Q: Does butyl compound replace the spot welds in a hemmed closure?
A: No — it complements them. Spot welds (or structural adhesive in adhesive-bonded closures) carry the primary structural load; the butyl provides the continuous seal, galvanic isolation, and NVH damping that welds alone cannot. In aluminum-intensive closures the butyl bond carries a larger share of the load, but it is still specified alongside mechanical or adhesive joining, not as a sole substitute.
Q: Will the compound survive e-coat and a 180°C paint bake without sagging?
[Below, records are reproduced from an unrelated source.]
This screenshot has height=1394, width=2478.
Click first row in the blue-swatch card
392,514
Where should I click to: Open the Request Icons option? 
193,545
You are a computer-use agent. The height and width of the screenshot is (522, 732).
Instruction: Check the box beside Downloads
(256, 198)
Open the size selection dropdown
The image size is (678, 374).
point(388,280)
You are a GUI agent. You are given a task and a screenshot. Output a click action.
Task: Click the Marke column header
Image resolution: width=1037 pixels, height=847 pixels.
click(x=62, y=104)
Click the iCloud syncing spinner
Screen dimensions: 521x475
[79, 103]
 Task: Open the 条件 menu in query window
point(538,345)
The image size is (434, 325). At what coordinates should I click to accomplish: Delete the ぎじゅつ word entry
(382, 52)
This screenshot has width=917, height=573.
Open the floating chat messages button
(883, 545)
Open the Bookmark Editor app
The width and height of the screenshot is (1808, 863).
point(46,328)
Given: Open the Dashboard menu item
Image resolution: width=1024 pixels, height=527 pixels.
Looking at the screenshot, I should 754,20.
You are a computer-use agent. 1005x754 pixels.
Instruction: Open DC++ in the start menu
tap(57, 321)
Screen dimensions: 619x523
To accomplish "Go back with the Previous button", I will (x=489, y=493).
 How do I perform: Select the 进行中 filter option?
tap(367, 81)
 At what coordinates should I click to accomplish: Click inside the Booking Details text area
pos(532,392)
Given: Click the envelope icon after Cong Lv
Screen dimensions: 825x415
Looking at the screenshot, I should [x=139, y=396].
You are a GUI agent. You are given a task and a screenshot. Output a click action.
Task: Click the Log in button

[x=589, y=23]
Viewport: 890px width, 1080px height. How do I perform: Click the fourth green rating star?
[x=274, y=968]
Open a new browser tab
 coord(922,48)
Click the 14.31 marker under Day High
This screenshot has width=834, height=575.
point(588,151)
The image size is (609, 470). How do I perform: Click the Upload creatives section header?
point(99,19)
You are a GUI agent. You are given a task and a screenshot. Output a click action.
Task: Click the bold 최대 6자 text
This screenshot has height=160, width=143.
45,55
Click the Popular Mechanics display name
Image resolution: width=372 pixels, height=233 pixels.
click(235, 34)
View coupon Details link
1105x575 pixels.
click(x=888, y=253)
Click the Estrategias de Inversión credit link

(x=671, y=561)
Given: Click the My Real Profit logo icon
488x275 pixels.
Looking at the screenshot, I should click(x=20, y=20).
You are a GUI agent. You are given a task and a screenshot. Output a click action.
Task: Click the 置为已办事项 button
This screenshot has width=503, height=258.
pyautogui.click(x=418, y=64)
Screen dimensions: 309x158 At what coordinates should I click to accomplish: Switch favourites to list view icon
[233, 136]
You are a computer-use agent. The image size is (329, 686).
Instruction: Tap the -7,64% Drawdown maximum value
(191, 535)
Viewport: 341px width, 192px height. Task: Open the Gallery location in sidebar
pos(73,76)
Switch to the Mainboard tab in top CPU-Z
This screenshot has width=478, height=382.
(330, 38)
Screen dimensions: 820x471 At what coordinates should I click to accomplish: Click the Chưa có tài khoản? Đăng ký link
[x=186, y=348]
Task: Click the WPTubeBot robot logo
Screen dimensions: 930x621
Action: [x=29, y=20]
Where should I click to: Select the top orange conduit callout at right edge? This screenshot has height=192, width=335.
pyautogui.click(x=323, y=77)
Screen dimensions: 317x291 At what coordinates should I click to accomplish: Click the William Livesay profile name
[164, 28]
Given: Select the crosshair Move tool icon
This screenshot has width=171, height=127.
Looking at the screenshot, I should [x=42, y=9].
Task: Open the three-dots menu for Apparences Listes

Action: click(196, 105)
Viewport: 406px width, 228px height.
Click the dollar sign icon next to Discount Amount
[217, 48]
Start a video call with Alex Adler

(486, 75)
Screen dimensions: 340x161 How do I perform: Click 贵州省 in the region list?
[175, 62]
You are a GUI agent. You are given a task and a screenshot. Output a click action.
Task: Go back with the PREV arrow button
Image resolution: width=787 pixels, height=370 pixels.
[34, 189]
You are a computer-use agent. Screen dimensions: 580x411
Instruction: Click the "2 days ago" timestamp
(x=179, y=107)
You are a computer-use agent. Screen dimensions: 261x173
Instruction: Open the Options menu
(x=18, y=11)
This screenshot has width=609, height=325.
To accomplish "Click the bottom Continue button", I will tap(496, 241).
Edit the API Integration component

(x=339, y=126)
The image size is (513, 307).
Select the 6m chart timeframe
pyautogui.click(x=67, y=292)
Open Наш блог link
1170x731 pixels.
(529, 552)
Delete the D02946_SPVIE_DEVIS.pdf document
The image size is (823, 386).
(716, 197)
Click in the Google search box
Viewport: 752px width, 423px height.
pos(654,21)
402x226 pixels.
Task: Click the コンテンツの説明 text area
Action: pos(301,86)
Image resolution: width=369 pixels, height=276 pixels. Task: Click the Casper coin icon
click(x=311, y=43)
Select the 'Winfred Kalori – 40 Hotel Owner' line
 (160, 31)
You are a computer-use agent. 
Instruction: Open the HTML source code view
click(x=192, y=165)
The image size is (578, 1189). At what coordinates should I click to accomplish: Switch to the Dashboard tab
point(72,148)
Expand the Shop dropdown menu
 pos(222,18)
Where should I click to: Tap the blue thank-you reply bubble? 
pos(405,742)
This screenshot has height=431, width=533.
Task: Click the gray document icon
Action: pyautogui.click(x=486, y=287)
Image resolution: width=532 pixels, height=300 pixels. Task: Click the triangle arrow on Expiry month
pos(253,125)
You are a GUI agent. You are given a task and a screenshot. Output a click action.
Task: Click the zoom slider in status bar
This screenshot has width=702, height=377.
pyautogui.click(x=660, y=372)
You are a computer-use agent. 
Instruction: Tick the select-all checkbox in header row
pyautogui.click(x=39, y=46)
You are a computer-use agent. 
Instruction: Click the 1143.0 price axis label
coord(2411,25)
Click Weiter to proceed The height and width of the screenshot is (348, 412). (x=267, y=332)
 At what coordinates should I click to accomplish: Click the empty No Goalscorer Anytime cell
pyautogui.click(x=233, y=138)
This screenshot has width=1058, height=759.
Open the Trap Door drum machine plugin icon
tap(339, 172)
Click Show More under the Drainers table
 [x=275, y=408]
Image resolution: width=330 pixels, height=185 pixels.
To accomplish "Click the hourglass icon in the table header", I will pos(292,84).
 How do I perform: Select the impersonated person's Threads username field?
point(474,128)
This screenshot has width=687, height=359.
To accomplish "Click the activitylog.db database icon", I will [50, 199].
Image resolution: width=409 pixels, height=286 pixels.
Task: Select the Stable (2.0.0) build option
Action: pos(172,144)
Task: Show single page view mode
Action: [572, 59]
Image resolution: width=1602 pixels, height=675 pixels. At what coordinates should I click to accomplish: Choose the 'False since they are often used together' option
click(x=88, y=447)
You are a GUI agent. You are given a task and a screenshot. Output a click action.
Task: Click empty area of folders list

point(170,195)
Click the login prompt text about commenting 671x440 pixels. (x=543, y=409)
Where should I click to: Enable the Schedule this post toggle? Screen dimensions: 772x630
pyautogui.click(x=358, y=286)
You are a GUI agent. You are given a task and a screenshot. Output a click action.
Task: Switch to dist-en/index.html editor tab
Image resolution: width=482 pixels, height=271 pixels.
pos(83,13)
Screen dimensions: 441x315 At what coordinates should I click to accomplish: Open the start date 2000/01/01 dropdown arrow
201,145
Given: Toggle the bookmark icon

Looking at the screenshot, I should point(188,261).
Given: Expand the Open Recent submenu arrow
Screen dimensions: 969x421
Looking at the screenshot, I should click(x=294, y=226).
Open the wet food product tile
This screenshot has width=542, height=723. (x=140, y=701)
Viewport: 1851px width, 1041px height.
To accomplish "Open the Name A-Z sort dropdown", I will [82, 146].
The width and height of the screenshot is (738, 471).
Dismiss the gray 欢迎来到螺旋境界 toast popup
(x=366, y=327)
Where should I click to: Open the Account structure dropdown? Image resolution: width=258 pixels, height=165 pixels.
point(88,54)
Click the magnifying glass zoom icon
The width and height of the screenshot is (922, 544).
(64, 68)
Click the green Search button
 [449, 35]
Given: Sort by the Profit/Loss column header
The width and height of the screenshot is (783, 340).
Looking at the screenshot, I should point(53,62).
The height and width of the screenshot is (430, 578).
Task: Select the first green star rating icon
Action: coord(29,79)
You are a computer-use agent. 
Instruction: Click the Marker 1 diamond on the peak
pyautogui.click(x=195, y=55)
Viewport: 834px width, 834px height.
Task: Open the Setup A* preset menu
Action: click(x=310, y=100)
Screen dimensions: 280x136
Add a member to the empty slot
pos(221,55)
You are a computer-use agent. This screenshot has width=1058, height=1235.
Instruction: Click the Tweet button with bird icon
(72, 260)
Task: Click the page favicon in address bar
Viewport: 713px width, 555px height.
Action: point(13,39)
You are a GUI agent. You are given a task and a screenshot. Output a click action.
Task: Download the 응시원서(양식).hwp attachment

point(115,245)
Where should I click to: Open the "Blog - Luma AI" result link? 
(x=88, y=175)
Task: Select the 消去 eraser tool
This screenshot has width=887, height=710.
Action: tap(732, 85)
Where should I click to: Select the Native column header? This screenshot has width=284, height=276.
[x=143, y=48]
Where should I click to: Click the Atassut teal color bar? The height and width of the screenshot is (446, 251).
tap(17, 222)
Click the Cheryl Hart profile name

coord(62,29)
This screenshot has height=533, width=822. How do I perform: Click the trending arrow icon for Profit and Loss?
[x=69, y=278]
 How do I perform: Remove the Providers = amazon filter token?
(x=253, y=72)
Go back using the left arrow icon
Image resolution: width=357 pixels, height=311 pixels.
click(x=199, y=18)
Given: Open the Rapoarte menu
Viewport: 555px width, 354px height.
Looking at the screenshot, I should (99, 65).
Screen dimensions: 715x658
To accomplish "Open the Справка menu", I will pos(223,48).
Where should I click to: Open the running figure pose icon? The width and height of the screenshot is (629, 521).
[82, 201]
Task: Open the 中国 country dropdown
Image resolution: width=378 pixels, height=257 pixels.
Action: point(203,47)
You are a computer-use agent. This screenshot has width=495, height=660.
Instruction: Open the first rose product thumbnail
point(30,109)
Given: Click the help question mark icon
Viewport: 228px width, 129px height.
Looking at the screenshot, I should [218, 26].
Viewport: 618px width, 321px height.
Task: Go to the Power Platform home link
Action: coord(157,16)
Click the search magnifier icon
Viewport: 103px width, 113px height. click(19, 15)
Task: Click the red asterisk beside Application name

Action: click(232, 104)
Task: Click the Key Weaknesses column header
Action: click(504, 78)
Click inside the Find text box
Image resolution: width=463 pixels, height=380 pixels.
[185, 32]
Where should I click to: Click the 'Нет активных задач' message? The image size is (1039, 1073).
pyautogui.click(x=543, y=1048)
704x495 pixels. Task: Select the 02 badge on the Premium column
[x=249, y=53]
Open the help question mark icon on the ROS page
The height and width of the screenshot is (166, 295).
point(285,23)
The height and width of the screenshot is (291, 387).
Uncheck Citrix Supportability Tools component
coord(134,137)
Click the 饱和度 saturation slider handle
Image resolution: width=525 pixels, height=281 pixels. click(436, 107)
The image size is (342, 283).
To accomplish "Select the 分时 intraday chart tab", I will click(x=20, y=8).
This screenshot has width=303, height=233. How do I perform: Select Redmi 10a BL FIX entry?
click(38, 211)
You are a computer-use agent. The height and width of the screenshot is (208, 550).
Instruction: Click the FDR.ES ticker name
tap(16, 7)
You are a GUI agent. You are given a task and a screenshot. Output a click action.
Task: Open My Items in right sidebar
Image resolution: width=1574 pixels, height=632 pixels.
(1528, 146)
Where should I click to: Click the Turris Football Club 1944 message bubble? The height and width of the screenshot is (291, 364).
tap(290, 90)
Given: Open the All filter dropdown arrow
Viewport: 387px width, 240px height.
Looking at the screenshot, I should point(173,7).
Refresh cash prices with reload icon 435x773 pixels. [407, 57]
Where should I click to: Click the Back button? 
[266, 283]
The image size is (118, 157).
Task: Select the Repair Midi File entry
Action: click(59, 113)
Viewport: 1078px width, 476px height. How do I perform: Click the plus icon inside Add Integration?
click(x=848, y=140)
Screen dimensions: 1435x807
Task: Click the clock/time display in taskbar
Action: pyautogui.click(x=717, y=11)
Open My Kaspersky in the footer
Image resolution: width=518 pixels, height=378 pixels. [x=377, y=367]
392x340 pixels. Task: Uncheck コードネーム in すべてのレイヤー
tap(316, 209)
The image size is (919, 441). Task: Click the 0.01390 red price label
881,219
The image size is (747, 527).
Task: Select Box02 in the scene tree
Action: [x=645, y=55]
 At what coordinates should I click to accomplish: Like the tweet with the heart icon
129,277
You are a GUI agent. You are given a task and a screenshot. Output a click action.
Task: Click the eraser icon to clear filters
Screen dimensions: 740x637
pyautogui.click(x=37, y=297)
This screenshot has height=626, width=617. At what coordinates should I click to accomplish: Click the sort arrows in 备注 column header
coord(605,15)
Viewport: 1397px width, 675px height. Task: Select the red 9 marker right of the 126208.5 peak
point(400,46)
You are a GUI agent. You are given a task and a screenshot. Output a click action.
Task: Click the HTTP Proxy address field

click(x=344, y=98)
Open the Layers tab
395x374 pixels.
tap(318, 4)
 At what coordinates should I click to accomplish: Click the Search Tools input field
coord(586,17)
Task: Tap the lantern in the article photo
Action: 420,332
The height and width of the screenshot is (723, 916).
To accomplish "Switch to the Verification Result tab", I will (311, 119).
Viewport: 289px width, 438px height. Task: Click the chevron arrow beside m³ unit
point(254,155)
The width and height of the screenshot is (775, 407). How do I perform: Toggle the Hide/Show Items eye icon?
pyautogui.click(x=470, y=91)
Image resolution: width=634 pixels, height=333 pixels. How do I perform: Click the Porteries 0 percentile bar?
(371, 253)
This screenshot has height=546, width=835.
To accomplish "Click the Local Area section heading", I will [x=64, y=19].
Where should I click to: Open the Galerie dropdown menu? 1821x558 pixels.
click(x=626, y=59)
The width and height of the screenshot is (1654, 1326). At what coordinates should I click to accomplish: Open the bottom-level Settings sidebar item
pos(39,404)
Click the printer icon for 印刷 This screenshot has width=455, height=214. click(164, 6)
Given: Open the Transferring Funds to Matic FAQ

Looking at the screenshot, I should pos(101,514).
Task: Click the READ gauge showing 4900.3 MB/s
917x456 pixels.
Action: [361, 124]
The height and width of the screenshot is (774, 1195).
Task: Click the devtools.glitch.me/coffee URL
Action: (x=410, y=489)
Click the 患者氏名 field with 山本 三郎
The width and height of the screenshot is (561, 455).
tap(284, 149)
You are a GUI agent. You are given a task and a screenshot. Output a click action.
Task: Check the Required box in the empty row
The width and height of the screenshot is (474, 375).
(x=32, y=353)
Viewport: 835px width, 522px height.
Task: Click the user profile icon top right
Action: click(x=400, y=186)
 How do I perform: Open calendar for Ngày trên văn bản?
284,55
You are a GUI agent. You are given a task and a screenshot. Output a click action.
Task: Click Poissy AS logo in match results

A: Yes, when the correct high-viscosity grade is specified. Garmy formulates pre-applied hem grades to remain wash-resistant through phosphate and e-coat and to hold their bead profile on vertical flanges through a 160–200°C bake. Bake schedule and dispensing geometry should be shared with our technical team so we can confirm the viscosity and filler balance for your line.
Q: How does butyl prevent corrosion in a mixed aluminum-steel hem?
A: Butyl is a dielectric, so a continuous bead physically and electrically separates the aluminum outer from the steel inner, interrupting the galvanic couple that would otherwise drive bimetallic corrosion. It also wicks over the freshly sheared cut edge of the fold, protecting the most corrosion-prone surface. The key is bead continuity — verify full coverage on cross-sectioned samples during qualification.
Q: Is Garmy butyl compound qualified for automotive OEM supply?
A: Yes. Production runs under an IATF 16949, ISO 9001, and ISO 14001 certified quality system with Hyundai SQ approval, and we supply sealing and NVH materials into Hyundai, Kia, GM, and Henkel programs. Each lot ships with a Certificate of Analysis, and we support PPAP/APQP documentation for new closure-panel applications.